Questions of authenticity—and how they relate to how she will be marketed as an artist—don’t rate with Kreayshawn. “I never looked at myself as a marketable person. I just try to let my personality shine through. Do you think a 16-year-old girl gives a fuck about where I’m from or what I’ve done? No, she loves the songs.”
In addition to the questions about her past, there have also been murmurs that Kreay’s lyrical creations aren’t her own. She’s up-front about lacking the desire to be the most technically proficient MC (“I’ve never even thought of that.
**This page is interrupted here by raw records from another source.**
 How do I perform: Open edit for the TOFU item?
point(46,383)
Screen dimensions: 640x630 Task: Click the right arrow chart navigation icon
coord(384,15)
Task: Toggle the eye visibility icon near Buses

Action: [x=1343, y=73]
I never saw that in myself”), but that hasn’t stopped the rumors that underground L.A. artist Speak!, the shaggy-haired bearded guy doing the cooking dance in the “Gucci Gucci” video, ghostwrites for her.
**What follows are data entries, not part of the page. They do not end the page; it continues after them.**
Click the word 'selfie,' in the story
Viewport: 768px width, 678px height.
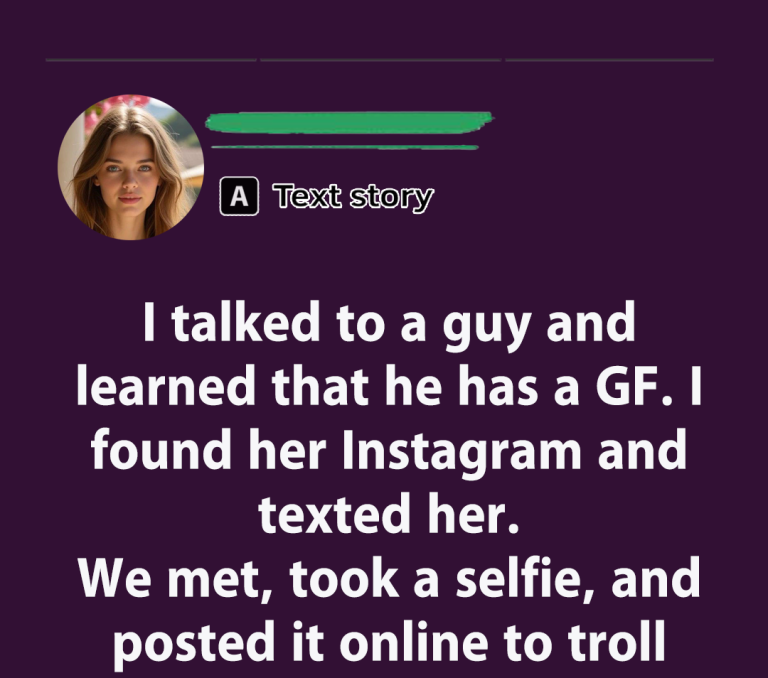coord(525,579)
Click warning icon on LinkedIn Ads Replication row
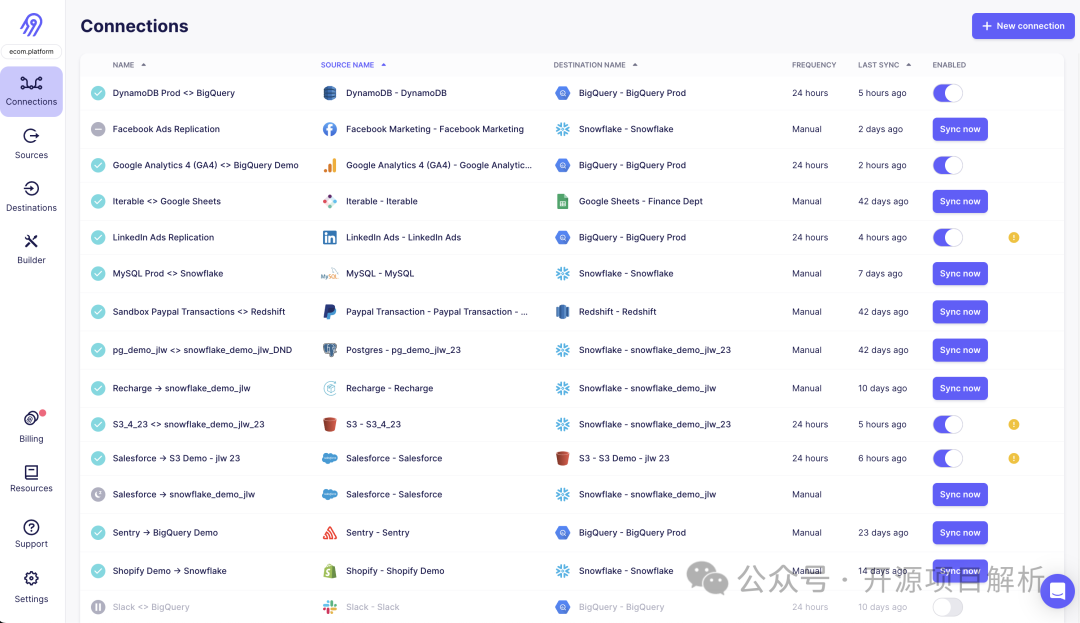Image resolution: width=1080 pixels, height=623 pixels. click(x=1013, y=238)
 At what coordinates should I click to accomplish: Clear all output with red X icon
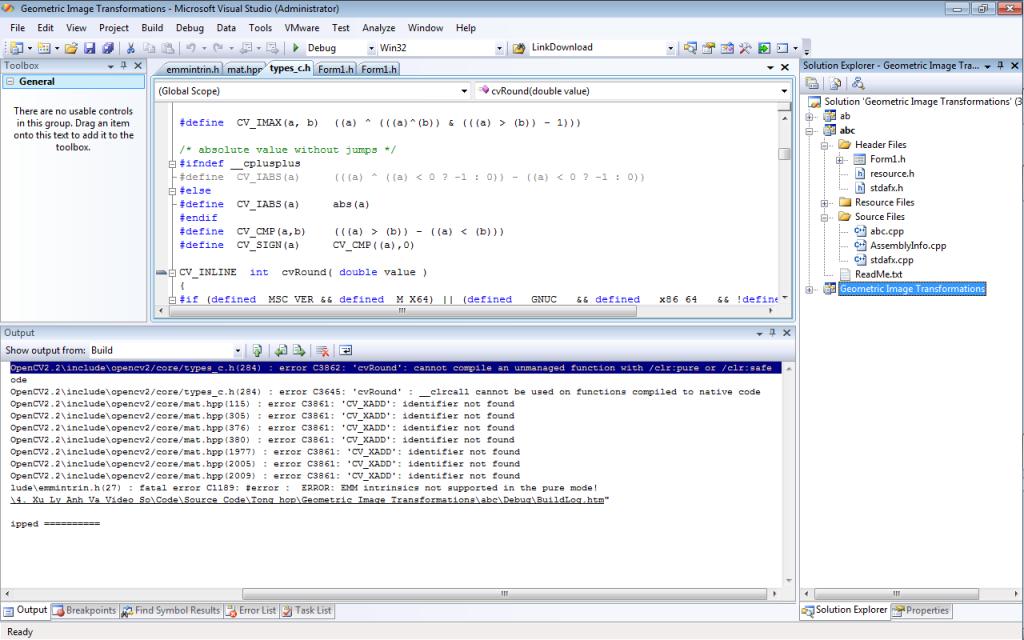(322, 351)

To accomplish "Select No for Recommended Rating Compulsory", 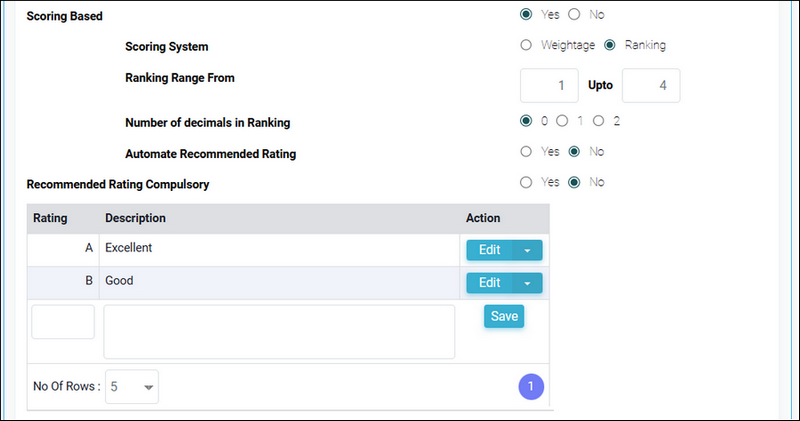I will 574,183.
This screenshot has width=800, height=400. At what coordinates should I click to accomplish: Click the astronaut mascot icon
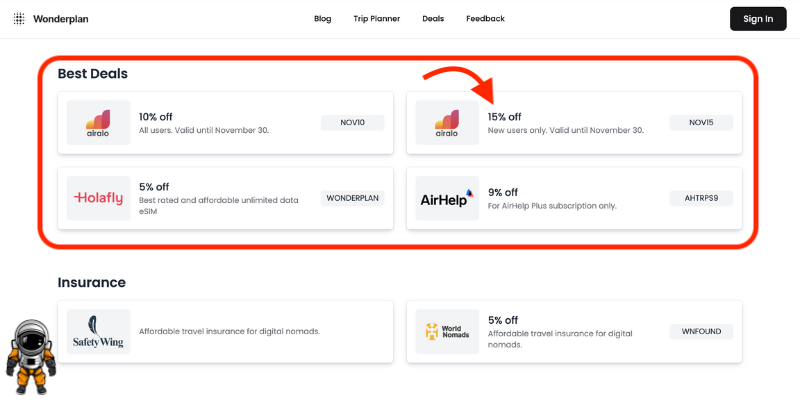tap(31, 357)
“I never even heard that,” Kreay says in response to the charge. “Speak! is my brother and definitely helped me make the transition from freestyles to bars, but as far as him writing anything for me, that’s not true.” When asked if he wrote or helped Kreayshawn write “Gucci Gucci” or any other songs, Speak! responded, “I took her to the Gucci store here in L.A. and tricked off my entire ironic hipster trust fund in attempts to give her a taste of leisure life. My parents were devastated but allowed me to continue working at their multimillion dollar snorkel factory in Saudi Arabia.” In other words, fuck you very much.
Kreay's also come under fire for a line in “Gucci Gucci” (“Bitch, you ain't no Barbie, I see you work at Arby's”) that was perceived to be aimed at Nicki Minaj. In her first Complex interview, Kreayshawn said that Nicki encourages girls to be “plastic and fake.” Now she insists that Nicki is a “great artist.” Maybe this is a product of the media training book she carries, although she might want to give it another skim. In late August, she told MTV that a line in her Cosmic Kev Come-Up Show freestyle (“You faker than Rick Ross”) was not a diss toward the Miami rapper, who was outed in 2008 for his past as a correctional officer. Three days later, she was on V-Nasty's live Ustream joking about his weight (“I bet you five dollars Rick Ross can't find his dick”) and saying that she wanted to tell MTV that she thinks Ross is fake. “I didn’t know that we were still on Ustream. It was just me goofing off with friends. I don't have any problems [with Rick Ross], but I can see how it looks that way.”